La régulation des cryptomonnaies arrive à un tournant décisif aux États-Unis. Après des années d’attente, les autorités cherchent enfin à définir des règles claires pour ce secteur en pleine expansion. Cependant, au lieu d’une vision unifiée, le pays se retrouve pris dans un grand écart. Deux logiques puissantes et opposées s’affrontent, créant un climat d’incertitude majeur pour les investisseurs et les entrepreneurs.
La SEC ouvre la porte à l’expérimentation
Après des années difficiles, la SEC semble changer de stratégie. Auparavant, son approche de « régulation par la sanction » manquait de clarté. En effet, elle a forcé de nombreuses startups, incapables de payer des millions en frais d’avocats, à s’installer en Europe ou en Asie. Aujourd’hui, son président, Paul Atkins, veut inverser la tendance. Il a confirmé la création d’un cadre d’expérimentation supervisée avant la fin de l’année.
L’industrie de la crypto salue largement cette initiative. Son objectif est simple : permettre aux nouvelles entreprises de tester leurs produits sous la supervision du régulateur. D’après Decrypt, elles n’auront plus à craindre une action en justice immédiate et coûteuse. Ce cadre pourrait enfin réconcilier l’innovation avec la protection des investisseurs sur le sol américain, notamment dans des secteurs comme la finance décentralisée (DeFi).
Un projet de loi du Sénat sème l’inquiétude
Pourtant, une autre approche se dessine au Sénat. Selon le média spécialisé CoinTelegraph, le projet de loi « Responsible Financial Innovation Act » (RFIA) y fait face à une opposition très forte.
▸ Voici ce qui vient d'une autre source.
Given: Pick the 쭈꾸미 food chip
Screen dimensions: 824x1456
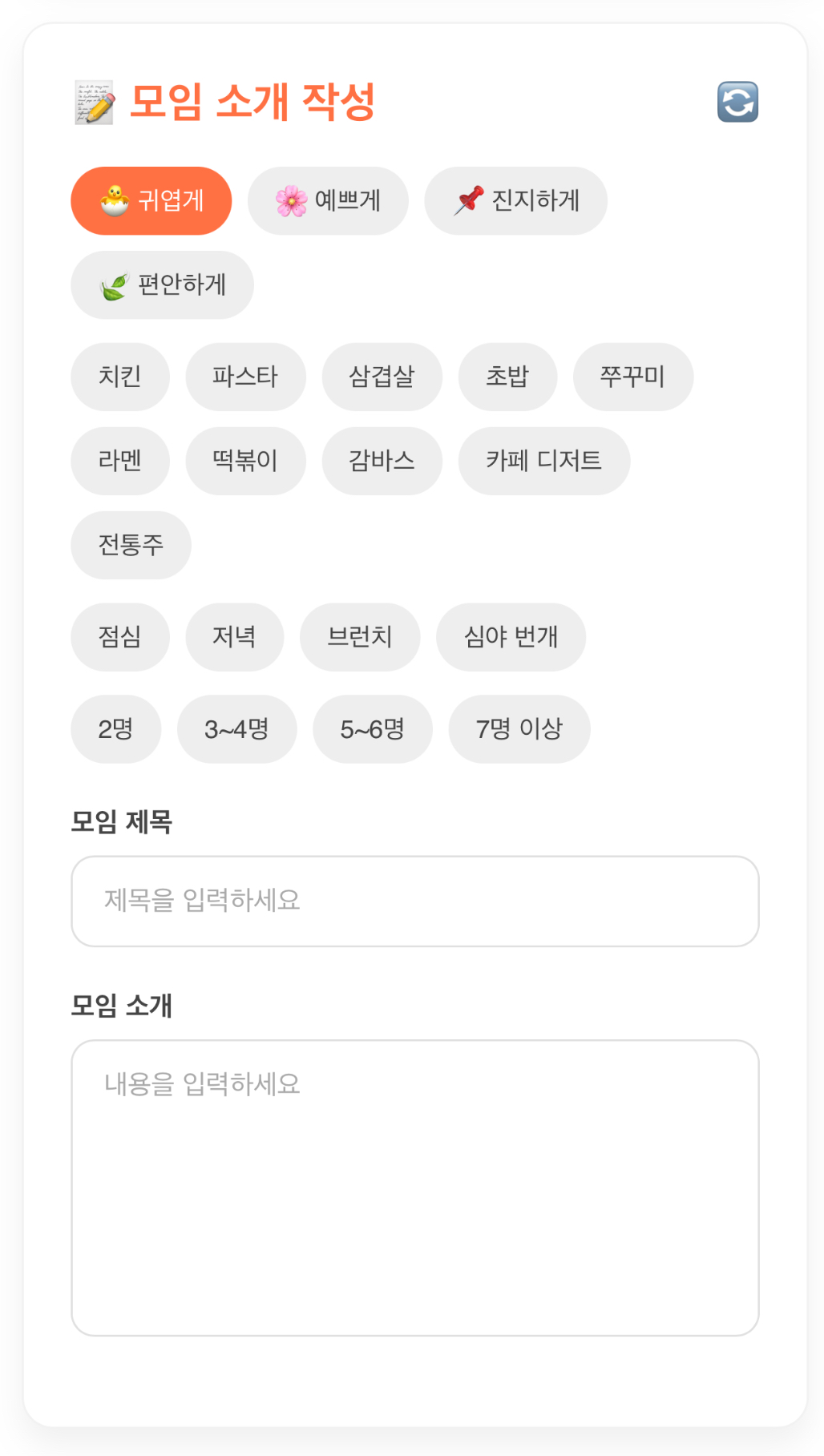Looking at the screenshot, I should (x=633, y=377).
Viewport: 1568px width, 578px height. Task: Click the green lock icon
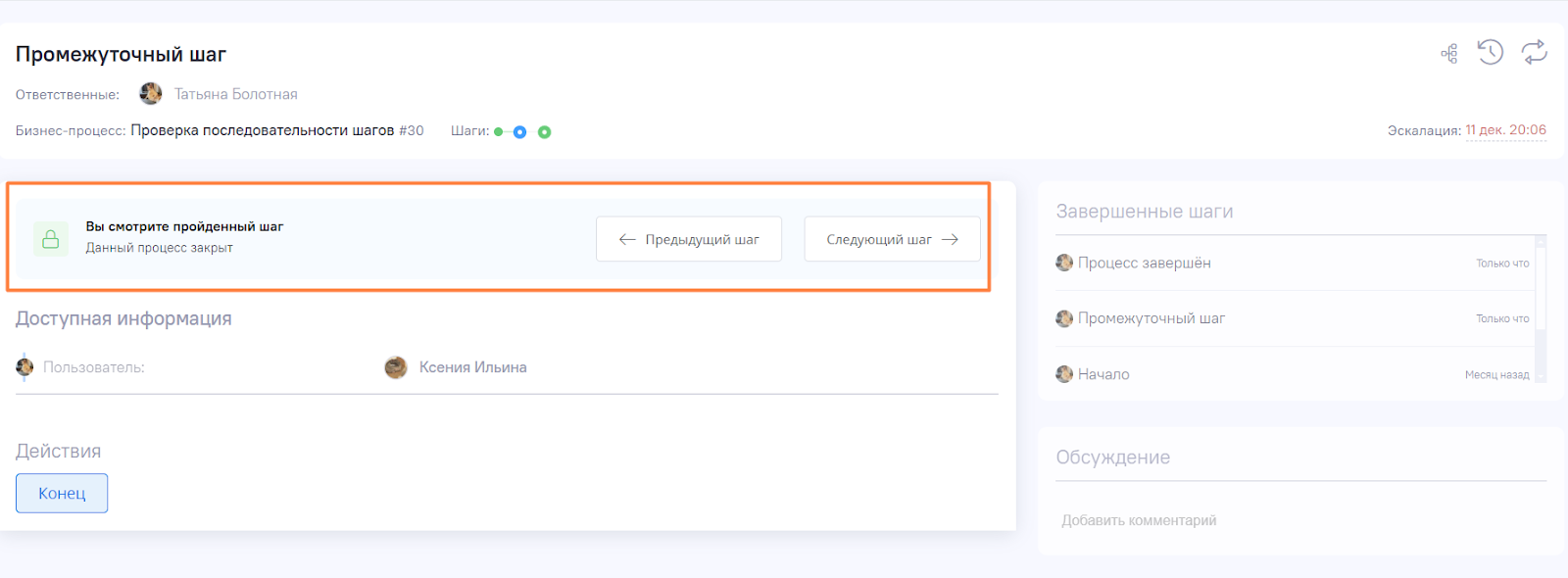pyautogui.click(x=51, y=239)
La plus grande fédération syndicale du pays, l’AFL-CIO, critique vivement le texte. Elle le qualifie de « façade de régulation », affirmant qu’il ne contient pas de protections suffisantes pour les citoyens.
Batiment du sénat Américain – Image de Jacqui, Pixabay
Le premier angle d’attaque du syndicat concerne directement l’épargne des travailleurs. L’AFL-CIO craint en effet que la loi n’autorise l’intégration des cryptomonnaies, connues pour leur forte volatilité, dans les plans de retraite comme les 401(k). En d’autres termes, cela reviendrait à parier l’avenir financier de millions de salariés sur des actifs spéculatifs. Pour l’organisation, c’est une ligne rouge à ne pas franchir, car cela exposerait des patrimoines prudemment constitués à des risques de pertes massives.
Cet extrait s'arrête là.